Items from a data source:
# # #

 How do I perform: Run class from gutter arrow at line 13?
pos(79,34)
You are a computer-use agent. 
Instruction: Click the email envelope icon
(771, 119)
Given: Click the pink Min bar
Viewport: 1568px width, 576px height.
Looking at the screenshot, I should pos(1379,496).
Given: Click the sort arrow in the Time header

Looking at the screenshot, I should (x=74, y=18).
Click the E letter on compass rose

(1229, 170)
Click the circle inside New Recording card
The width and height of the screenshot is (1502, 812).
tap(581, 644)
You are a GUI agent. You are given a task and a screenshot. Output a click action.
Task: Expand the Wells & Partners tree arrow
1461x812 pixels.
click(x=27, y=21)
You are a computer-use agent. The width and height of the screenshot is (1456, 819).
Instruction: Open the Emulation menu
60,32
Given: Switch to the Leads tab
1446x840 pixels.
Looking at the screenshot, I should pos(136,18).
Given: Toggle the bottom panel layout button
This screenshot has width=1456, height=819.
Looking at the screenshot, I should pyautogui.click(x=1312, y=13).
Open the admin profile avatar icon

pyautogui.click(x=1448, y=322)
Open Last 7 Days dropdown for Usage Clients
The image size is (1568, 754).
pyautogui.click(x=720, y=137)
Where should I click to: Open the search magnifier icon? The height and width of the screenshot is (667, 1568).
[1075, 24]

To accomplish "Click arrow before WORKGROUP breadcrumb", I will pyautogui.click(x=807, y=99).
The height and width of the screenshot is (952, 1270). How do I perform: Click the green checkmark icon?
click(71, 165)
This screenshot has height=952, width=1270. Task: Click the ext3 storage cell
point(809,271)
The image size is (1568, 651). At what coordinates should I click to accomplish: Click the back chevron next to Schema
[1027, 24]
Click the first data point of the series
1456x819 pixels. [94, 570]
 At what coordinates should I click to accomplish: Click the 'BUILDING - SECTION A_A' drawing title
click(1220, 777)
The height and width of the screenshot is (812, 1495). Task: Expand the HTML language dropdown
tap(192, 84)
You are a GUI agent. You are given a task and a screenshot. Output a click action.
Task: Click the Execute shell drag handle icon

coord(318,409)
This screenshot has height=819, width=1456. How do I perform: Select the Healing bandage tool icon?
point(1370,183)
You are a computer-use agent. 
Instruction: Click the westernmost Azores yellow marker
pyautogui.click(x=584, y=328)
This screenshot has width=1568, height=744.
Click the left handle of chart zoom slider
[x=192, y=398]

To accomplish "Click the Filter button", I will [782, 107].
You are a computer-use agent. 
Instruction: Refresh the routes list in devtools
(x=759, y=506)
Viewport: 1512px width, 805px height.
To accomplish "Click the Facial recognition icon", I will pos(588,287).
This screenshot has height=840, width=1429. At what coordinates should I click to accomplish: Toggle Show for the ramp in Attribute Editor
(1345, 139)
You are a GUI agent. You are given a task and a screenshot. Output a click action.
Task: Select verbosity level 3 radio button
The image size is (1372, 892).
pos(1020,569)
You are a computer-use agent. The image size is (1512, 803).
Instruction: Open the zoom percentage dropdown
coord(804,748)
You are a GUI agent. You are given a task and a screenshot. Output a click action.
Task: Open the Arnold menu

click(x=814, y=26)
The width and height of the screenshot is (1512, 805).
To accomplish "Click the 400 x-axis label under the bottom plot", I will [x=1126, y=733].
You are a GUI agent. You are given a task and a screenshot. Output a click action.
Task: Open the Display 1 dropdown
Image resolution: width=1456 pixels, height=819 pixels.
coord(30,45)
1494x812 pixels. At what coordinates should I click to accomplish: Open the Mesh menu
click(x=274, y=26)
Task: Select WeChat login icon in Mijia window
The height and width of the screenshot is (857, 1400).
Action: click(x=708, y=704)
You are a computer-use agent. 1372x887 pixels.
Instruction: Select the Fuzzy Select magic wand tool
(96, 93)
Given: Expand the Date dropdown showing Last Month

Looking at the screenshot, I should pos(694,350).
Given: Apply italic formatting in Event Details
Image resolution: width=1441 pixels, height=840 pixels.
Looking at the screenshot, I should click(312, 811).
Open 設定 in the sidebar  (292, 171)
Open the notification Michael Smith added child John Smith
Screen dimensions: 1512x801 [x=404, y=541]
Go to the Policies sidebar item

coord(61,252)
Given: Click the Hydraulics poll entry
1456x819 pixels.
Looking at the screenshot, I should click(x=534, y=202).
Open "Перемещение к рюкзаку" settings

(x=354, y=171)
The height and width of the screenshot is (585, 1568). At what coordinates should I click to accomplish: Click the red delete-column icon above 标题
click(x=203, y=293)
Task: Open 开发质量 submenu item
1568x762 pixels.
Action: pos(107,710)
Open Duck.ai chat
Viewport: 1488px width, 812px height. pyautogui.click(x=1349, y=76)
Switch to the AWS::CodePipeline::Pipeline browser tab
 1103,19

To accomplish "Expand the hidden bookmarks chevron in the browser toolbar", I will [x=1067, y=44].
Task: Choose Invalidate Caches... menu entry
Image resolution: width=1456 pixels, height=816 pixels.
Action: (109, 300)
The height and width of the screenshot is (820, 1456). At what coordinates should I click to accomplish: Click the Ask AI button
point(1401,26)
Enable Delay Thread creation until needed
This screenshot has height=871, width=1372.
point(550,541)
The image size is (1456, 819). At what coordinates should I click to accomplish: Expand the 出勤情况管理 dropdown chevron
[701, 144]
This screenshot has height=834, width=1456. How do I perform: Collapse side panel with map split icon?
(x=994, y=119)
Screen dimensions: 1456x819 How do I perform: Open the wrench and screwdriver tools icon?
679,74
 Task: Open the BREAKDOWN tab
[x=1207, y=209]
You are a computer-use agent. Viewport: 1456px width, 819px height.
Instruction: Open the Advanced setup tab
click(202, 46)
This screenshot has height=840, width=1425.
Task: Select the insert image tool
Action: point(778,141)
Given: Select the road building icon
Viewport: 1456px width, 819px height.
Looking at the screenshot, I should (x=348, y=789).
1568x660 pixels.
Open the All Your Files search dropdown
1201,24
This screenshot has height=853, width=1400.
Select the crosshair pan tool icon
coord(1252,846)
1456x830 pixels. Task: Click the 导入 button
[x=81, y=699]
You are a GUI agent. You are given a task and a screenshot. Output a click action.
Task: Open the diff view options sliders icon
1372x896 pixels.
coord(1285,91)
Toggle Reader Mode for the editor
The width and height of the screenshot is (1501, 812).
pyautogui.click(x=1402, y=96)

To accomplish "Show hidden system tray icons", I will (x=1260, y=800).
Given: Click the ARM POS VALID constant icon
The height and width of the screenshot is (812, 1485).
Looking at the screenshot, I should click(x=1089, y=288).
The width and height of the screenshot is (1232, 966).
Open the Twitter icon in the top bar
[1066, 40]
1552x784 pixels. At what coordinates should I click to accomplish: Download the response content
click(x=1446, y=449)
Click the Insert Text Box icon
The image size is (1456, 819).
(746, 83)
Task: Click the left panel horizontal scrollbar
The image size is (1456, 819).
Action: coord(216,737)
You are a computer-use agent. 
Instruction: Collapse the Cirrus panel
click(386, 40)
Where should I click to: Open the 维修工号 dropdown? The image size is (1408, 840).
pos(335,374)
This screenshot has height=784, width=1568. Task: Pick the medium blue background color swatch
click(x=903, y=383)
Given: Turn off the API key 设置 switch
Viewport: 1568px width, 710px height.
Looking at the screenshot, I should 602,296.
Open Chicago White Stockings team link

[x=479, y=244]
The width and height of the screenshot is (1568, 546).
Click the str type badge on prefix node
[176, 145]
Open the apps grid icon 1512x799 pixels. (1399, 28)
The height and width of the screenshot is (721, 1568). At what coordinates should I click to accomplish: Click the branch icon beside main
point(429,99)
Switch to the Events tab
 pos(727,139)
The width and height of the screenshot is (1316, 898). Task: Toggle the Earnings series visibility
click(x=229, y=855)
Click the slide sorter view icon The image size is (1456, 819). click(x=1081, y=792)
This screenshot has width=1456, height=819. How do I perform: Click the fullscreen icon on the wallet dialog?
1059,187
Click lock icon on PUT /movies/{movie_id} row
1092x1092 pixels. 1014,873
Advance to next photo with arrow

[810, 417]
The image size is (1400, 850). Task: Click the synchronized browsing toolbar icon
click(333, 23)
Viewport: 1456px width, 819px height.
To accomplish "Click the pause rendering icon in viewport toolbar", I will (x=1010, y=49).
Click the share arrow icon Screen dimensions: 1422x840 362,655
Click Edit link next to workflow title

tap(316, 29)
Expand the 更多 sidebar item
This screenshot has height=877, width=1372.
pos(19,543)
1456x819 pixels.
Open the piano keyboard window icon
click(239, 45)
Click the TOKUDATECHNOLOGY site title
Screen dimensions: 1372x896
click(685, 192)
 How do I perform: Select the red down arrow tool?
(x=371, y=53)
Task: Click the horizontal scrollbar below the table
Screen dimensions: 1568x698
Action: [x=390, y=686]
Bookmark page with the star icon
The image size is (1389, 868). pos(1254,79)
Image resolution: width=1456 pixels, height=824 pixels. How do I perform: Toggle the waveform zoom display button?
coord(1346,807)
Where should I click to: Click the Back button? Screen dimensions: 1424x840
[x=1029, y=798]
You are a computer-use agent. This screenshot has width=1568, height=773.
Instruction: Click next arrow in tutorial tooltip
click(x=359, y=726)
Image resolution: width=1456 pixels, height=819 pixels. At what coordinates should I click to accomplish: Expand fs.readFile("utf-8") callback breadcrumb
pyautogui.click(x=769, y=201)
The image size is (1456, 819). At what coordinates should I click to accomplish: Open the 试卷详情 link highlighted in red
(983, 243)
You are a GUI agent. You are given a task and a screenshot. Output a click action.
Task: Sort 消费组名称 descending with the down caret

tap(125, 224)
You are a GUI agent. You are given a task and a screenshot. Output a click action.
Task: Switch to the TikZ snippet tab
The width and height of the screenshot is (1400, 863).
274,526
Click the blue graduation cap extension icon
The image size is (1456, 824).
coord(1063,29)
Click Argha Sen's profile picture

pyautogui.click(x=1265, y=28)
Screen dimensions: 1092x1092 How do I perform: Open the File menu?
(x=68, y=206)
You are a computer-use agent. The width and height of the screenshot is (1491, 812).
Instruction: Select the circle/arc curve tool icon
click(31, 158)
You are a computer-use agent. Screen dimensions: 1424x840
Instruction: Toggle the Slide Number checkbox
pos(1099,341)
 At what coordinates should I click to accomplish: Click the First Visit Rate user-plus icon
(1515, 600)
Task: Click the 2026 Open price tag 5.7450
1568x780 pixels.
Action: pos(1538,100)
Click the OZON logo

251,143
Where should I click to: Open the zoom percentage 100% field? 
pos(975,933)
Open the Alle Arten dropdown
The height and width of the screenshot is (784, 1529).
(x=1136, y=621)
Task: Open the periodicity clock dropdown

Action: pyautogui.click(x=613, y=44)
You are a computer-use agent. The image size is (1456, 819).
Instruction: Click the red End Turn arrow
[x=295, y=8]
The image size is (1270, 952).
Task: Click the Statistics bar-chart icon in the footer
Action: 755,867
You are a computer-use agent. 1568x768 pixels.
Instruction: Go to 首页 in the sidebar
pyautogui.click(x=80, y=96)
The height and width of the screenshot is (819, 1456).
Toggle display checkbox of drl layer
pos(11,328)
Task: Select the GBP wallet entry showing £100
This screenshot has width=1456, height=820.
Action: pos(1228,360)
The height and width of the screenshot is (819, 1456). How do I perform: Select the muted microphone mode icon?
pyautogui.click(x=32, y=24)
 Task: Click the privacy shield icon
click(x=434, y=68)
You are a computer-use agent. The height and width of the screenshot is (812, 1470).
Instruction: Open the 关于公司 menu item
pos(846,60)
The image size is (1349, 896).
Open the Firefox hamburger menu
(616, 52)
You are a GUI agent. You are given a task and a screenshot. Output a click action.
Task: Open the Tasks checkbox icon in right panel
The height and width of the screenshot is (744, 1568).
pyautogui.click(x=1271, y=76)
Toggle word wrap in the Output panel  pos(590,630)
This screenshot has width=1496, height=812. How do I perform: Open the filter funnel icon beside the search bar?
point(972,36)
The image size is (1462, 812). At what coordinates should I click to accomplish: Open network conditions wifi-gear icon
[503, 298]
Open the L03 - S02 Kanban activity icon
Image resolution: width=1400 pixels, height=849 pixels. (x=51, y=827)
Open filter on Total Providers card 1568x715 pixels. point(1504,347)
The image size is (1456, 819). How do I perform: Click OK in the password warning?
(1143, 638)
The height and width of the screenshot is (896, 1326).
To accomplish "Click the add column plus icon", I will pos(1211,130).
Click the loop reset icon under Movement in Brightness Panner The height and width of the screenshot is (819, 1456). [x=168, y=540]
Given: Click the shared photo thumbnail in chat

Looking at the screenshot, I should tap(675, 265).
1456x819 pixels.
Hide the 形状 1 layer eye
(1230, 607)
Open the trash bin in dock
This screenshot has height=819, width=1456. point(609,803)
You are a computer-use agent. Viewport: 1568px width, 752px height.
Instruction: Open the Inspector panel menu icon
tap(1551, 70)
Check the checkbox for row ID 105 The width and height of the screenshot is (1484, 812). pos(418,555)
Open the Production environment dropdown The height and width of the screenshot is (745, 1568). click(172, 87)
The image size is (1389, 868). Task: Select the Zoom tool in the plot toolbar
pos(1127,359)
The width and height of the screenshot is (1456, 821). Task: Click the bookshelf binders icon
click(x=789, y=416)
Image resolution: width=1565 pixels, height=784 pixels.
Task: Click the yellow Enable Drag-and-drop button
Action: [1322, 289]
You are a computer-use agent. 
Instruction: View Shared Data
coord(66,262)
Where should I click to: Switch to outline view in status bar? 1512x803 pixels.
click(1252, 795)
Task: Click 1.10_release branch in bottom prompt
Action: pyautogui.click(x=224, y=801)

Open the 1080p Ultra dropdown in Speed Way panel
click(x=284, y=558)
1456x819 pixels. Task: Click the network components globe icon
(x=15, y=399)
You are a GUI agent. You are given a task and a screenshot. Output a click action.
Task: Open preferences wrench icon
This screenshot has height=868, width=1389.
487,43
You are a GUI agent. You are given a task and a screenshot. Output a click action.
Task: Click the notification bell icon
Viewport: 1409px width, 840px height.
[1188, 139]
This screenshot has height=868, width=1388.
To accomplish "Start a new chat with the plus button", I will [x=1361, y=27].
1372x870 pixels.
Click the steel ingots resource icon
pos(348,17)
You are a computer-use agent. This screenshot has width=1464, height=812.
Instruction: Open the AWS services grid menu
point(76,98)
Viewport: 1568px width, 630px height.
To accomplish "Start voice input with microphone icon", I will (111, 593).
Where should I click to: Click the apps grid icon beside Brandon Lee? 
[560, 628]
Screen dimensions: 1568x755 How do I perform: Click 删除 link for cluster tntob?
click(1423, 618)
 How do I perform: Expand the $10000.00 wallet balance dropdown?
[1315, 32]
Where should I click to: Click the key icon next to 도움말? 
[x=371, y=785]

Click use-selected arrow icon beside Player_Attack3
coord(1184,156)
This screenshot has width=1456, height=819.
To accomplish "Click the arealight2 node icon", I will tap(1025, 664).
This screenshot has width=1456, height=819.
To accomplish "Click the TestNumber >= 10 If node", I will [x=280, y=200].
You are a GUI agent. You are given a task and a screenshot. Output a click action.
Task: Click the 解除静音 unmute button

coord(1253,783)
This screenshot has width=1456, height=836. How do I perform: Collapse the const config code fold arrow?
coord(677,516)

# # #

### Directions for this task
Could you reproduce exactly the lines of the entries above, from the one with "Click Argha Sen's profile picture" through the one with "Task: Select the GBP", and nothing else?

### Response area
Click Argha Sen's profile picture

pyautogui.click(x=1265, y=28)
Screen dimensions: 1092x1092 How do I perform: Open the File menu?
(x=68, y=206)
You are a computer-use agent. The width and height of the screenshot is (1491, 812).
Instruction: Select the circle/arc curve tool icon
click(31, 158)
You are a computer-use agent. Screen dimensions: 1424x840
Instruction: Toggle the Slide Number checkbox
pos(1099,341)
 At what coordinates should I click to accomplish: Click the First Visit Rate user-plus icon
(1515, 600)
Task: Click the 2026 Open price tag 5.7450
1568x780 pixels.
Action: pos(1538,100)
Click the OZON logo

251,143
Where should I click to: Open the zoom percentage 100% field? 
pos(975,933)
Open the Alle Arten dropdown
The height and width of the screenshot is (784, 1529).
(x=1136, y=621)
Task: Open the periodicity clock dropdown

Action: pyautogui.click(x=613, y=44)
You are a computer-use agent. The image size is (1456, 819).
Instruction: Click the red End Turn arrow
[x=295, y=8]
The image size is (1270, 952).
Task: Click the Statistics bar-chart icon in the footer
Action: 755,867
You are a computer-use agent. 1568x768 pixels.
Instruction: Go to 首页 in the sidebar
pyautogui.click(x=80, y=96)
The height and width of the screenshot is (819, 1456).
Toggle display checkbox of drl layer
pos(11,328)
Task: Select the GBP wallet entry showing £100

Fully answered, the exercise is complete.